Number one for English language teachers

Your English: Idioms: bend

Type: Article

Tim Bowen bends over backwards to explain idioms that can drive us round the bend.

‘They spent the whole evening bending my ear about problems at work.’ If you bend someone’s ear, you talk to them for a long time, especially in order to complain about something or discuss a problem.

If you bend over backwards to do something, you do everything you can to help, as in ‘We bent over backwards to make it easier for her and she didn’t even say thank you’. But, if you bend the rules, you do something or allow someone to do something that is not usually allowed, especially in order to make things easier on a single occasion, as in ‘Away fans aren’t usually allowed to use the club bar but they bent the rules in my case’.

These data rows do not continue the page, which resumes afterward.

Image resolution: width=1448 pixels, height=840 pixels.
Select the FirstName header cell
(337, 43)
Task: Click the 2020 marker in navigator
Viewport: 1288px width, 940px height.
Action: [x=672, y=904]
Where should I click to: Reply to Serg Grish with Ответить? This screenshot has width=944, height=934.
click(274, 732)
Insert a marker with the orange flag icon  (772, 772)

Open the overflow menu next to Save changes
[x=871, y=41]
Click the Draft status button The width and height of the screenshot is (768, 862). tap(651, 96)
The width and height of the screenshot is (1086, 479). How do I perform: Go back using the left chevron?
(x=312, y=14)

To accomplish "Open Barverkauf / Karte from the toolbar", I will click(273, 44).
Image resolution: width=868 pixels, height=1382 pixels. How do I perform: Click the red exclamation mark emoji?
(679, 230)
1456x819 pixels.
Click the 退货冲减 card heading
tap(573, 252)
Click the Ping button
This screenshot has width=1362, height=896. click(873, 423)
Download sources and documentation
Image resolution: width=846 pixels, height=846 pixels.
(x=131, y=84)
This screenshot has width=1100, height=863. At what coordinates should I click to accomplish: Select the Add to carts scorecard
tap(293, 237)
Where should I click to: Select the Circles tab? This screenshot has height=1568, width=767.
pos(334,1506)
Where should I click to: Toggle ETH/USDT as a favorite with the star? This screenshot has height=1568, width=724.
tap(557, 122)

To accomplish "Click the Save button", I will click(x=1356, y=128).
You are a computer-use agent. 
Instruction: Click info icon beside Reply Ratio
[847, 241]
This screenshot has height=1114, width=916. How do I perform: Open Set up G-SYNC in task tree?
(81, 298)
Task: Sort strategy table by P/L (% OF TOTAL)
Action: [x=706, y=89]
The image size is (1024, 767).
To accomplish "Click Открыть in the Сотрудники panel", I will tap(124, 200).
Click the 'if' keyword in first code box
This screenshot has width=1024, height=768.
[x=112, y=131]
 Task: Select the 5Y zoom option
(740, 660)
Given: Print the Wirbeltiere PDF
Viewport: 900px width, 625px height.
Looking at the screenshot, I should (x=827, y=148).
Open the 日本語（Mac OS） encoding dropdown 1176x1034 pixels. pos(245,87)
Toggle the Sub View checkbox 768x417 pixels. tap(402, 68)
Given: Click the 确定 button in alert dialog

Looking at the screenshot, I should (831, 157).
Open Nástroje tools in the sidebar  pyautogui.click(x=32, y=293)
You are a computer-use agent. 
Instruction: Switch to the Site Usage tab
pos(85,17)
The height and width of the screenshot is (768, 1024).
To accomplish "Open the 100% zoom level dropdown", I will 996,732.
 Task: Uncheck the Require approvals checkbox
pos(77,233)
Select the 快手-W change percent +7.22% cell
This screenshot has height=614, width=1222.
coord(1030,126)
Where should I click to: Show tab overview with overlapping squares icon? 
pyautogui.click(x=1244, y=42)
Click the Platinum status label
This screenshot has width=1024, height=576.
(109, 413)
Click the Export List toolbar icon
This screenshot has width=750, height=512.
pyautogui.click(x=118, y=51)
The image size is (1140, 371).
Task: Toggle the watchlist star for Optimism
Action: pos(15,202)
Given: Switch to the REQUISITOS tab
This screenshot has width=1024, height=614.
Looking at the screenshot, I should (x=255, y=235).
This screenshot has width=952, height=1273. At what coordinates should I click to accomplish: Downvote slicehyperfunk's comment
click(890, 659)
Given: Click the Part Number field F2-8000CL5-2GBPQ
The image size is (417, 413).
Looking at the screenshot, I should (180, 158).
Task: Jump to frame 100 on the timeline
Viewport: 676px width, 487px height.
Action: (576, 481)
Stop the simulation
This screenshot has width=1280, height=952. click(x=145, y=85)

If you ask for something on bended knee, you ask for it very seriously because you want it very much, as in ‘He went down on bended knee in front of 700 audience members to ask his girlfriend to marry him’.

Something that drives you round the bend annoys you a lot, as in ‘Turn that music down, will you? It’s driving me round the bend!’

If someone is bent double, they are bent over, usually in pain, to the extent that their head almost reaches their knees, ‘He was bent double, holding his stomach in pain and calling for the doctor’.

If a diver has the bends, they are suffering from decompression sickness, a painful and potentially fatal condition caused by coming back to the surface too quickly, in which dissolved gases produce bubbles inside the body.